— EXERCISE PROMPT —
Rewrite the entries below with every "Task" replaced by "Instruction" and everything else kept the same, leaving out the pictures.
---- RECORDS TO USE
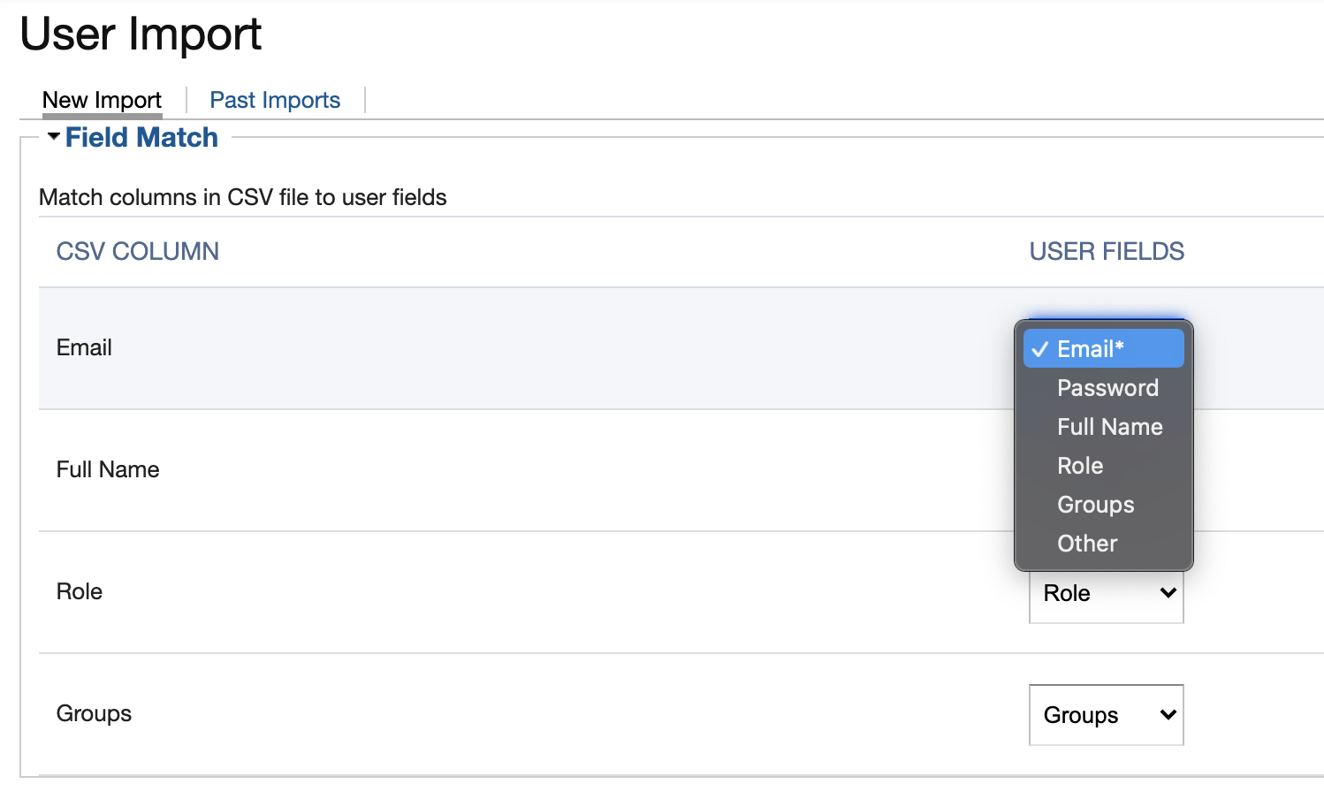Click the 'Match columns in CSV file' description
Viewport: 1324px width, 799px height.
tap(242, 197)
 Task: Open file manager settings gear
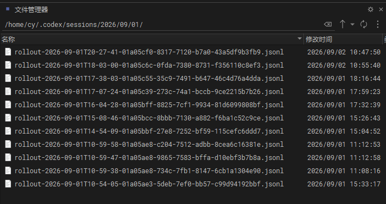coord(370,9)
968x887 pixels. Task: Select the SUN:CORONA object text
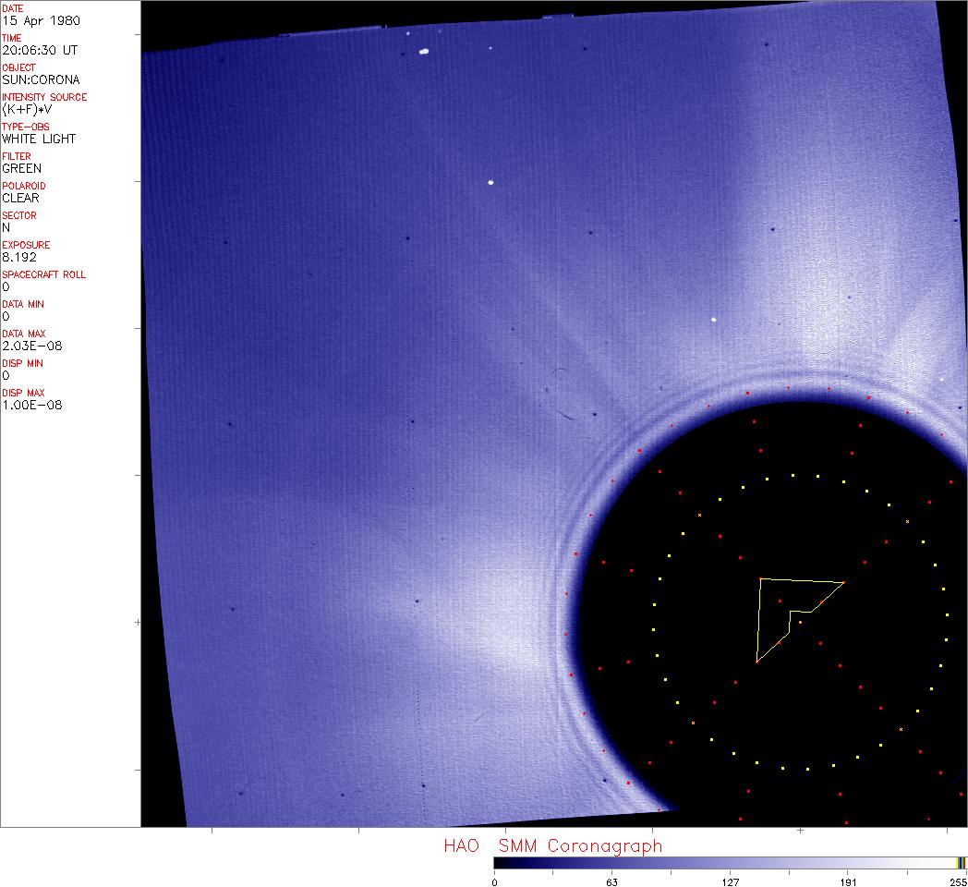click(41, 79)
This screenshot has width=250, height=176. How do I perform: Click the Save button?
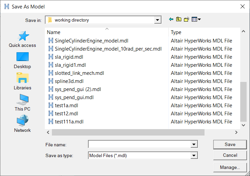point(230,144)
--------
— RESPONSE TO THE EXERCISE —
Click the 'Match columns in CSV file' description
Viewport: 1324px width, 799px height.
tap(242, 197)
 Instruction: Open file manager settings gear
coord(370,9)
968x887 pixels. Instruction: Select the SUN:CORONA object text
click(41, 79)
This screenshot has width=250, height=176. How do I perform: Click the Save button?
point(230,144)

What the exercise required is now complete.